Così come è importante che in Italia appuntamenti di questo tipo stiano crescendo. Inizialmente era il MEI, Meeting Etichette Indipendenti, che però già da anni ha fatto di tutto per diventare una cosa residuale ed essere ignorato da quello stesso mondo indie che 1) era il suo target di riferimento 2) nel frattempo è diventato grande e discretamente potente. Poi sono nate realtà mica male di spessore davvero europeo come Medimex, grazie anche alla iniezione finanziaria arrivata in Puglia nell’eco-sistema musicale via bandi europei oculatamente vinti, o anche Linecheck, a Milano, che danza nel suo rapporto stranamente complesso con la contemporanea Milano Music Week (perché anche quest’ultima spinge molto su quello che è la ragione sociale di Linecheck: non solo e non tanto concerti insomma, ma eventi in cui gli addetti al settore ed i professionisti si incontrano e confrontano). Ma ultimamente ci sono anche nuove rifrazioni, come ad esempio la deliziosa Sicily Music Conference svoltasi un paio di settimane fa a Palermo, che sinceramente ci ha sorpreso per presenze ed interesse per tutte le persone che sono passate di lì in tre giorni (talk e workshop molto partecipati: con pubblico bello sia in quantità che in qualità). Così come calda e partecipata è stata l’ultima adunata approntata da KeepOn, la più valida rete di rappresentanza per chi si occupa di musica live a livello non solo mainstream e non solo-grandi-numeri.

::::

■ COSA FARE ■
Puoi restituire integralmente e senza alcuna modifica il testo qui sopra sugli incontri del settore musicale in Italia?

■ RIGHE FORNITE ■

::::

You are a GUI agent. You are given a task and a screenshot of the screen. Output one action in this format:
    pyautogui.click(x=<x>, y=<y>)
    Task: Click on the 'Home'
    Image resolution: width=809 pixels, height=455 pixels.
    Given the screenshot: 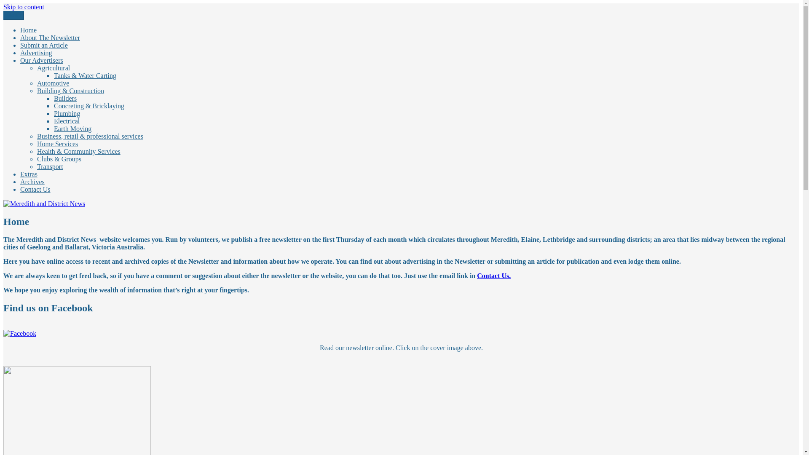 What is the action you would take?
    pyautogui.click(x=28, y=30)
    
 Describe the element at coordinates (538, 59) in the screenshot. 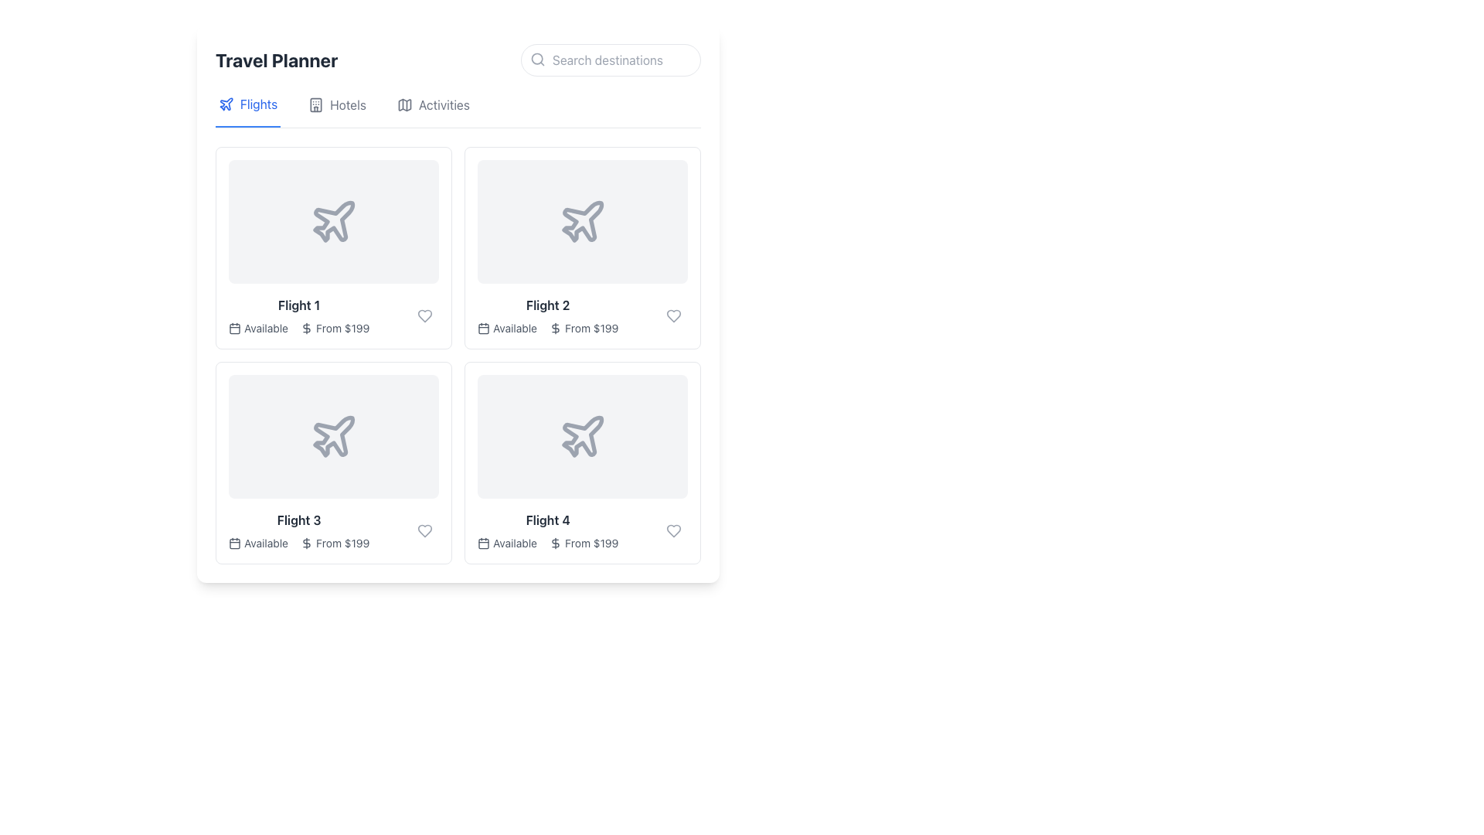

::::

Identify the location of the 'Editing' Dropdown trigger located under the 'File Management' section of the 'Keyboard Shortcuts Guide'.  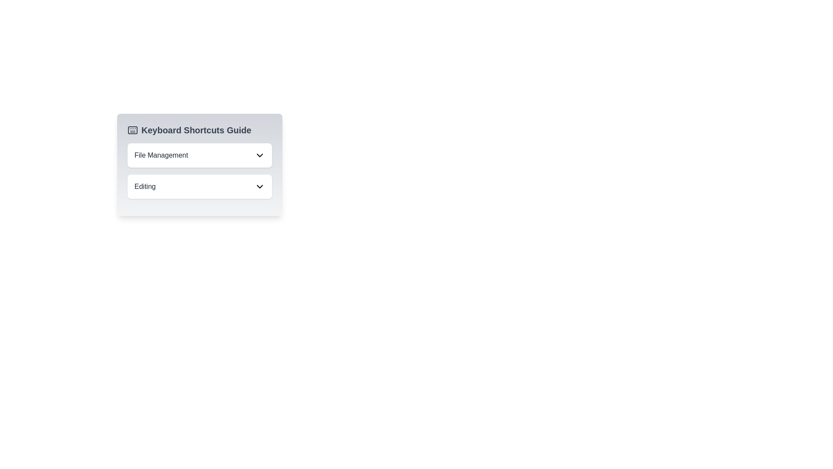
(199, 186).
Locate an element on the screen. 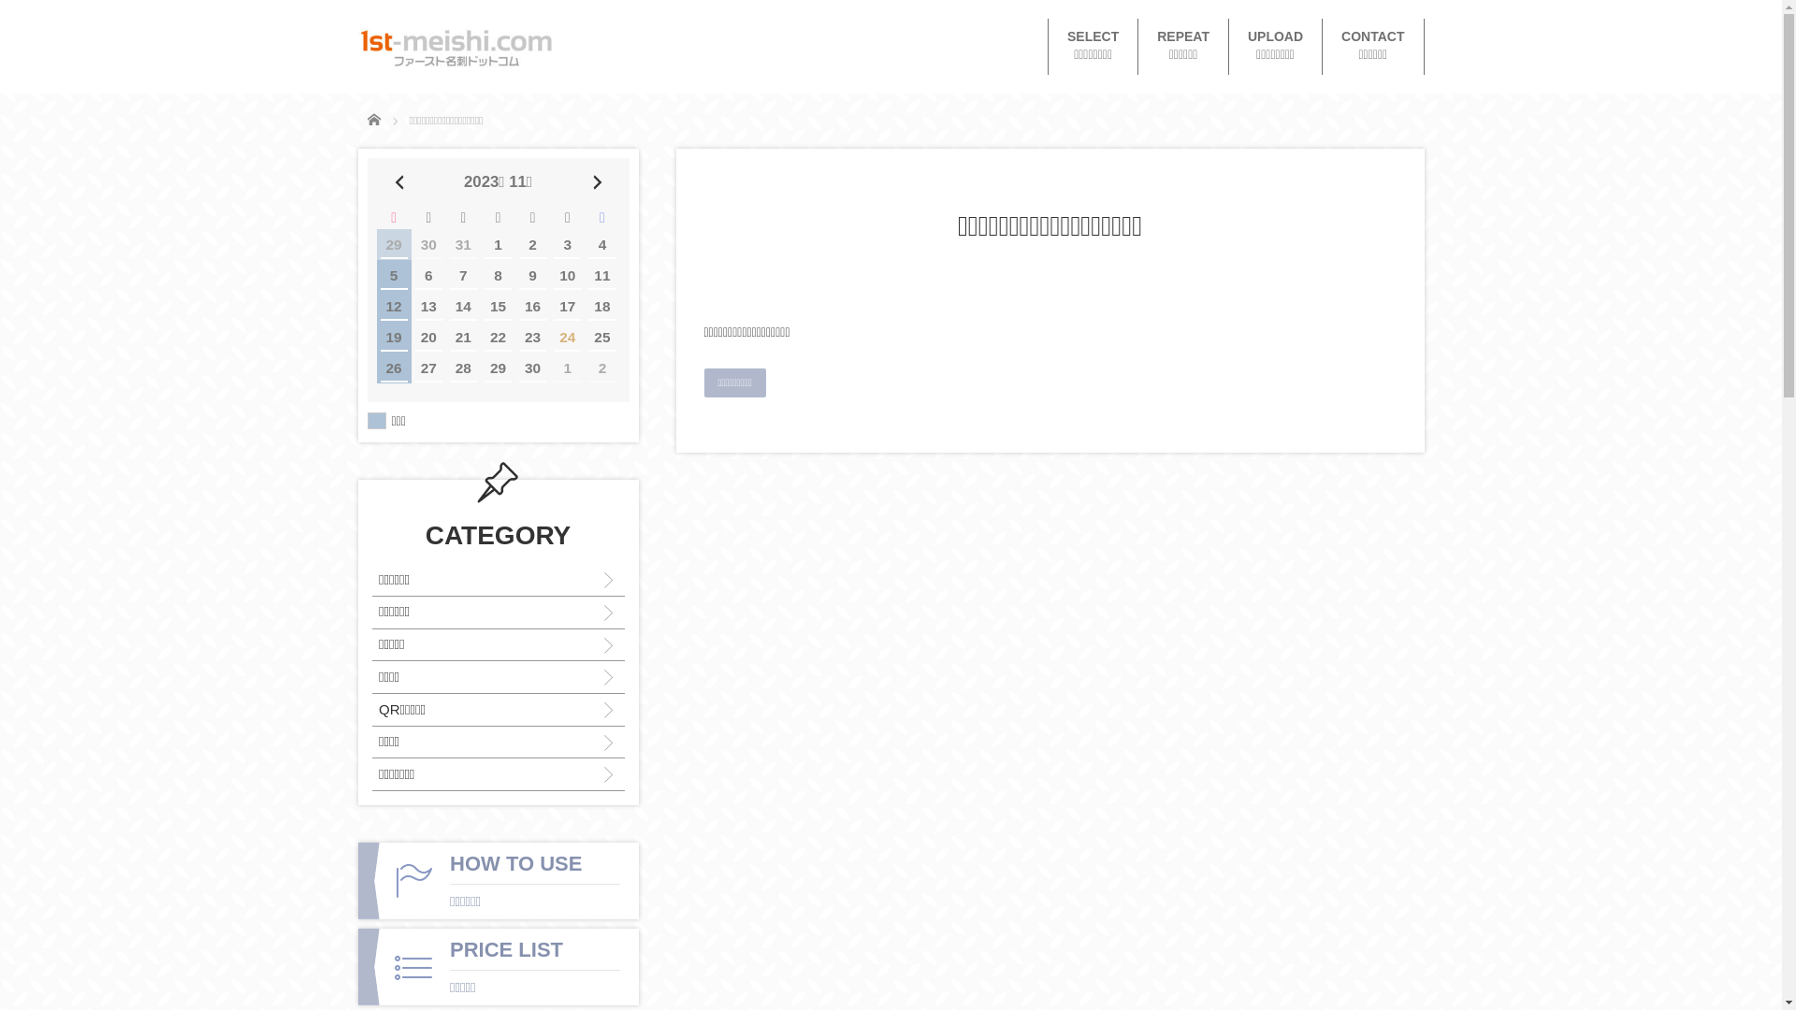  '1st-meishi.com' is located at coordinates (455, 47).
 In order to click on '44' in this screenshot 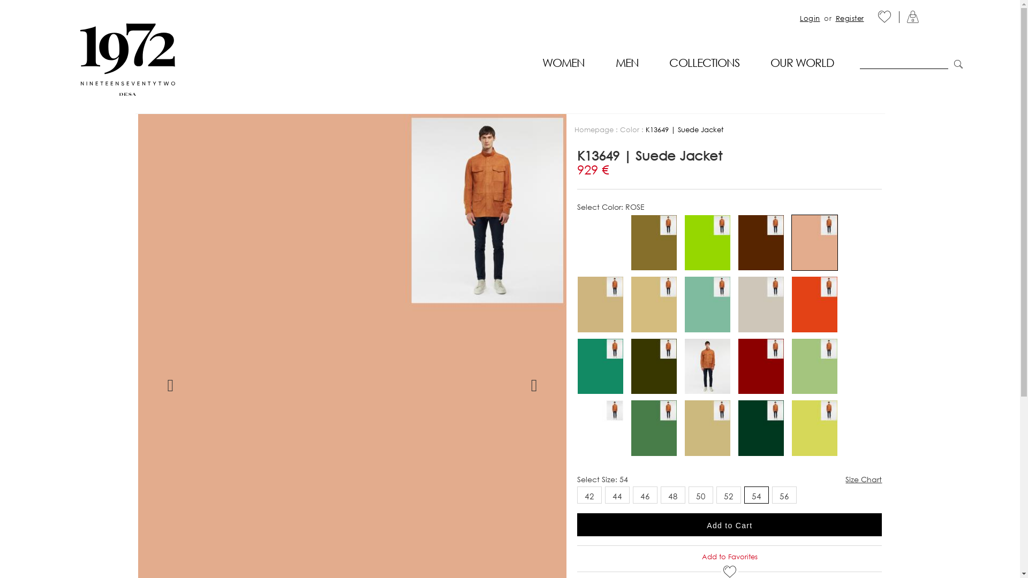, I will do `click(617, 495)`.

::::

■ RISULTATO ■
Così come è importante che in Italia appuntamenti di questo tipo stiano crescendo. Inizialmente era il MEI, Meeting Etichette Indipendenti, che però già da anni ha fatto di tutto per diventare una cosa residuale ed essere ignorato da quello stesso mondo indie che 1) era il suo target di riferimento 2) nel frattempo è diventato grande e discretamente potente. Poi sono nate realtà mica male di spessore davvero europeo come Medimex, grazie anche alla iniezione finanziaria arrivata in Puglia nell’eco-sistema musicale via bandi europei oculatamente vinti, o anche Linecheck, a Milano, che danza nel suo rapporto stranamente complesso con la contemporanea Milano Music Week (perché anche quest’ultima spinge molto su quello che è la ragione sociale di Linecheck: non solo e non tanto concerti insomma, ma eventi in cui gli addetti al settore ed i professionisti si incontrano e confrontano). Ma ultimamente ci sono anche nuove rifrazioni, come ad esempio la deliziosa Sicily Music Conference svoltasi un paio di settimane fa a Palermo, che sinceramente ci ha sorpreso per presenze ed interesse per tutte le persone che sono passate di lì in tre giorni (talk e workshop molto partecipati: con pubblico bello sia in quantità che in qualità). Così come calda e partecipata è stata l’ultima adunata approntata da KeepOn, la più valida rete di rappresentanza per chi si occupa di musica live a livello non solo mainstream e non solo-grandi-numeri.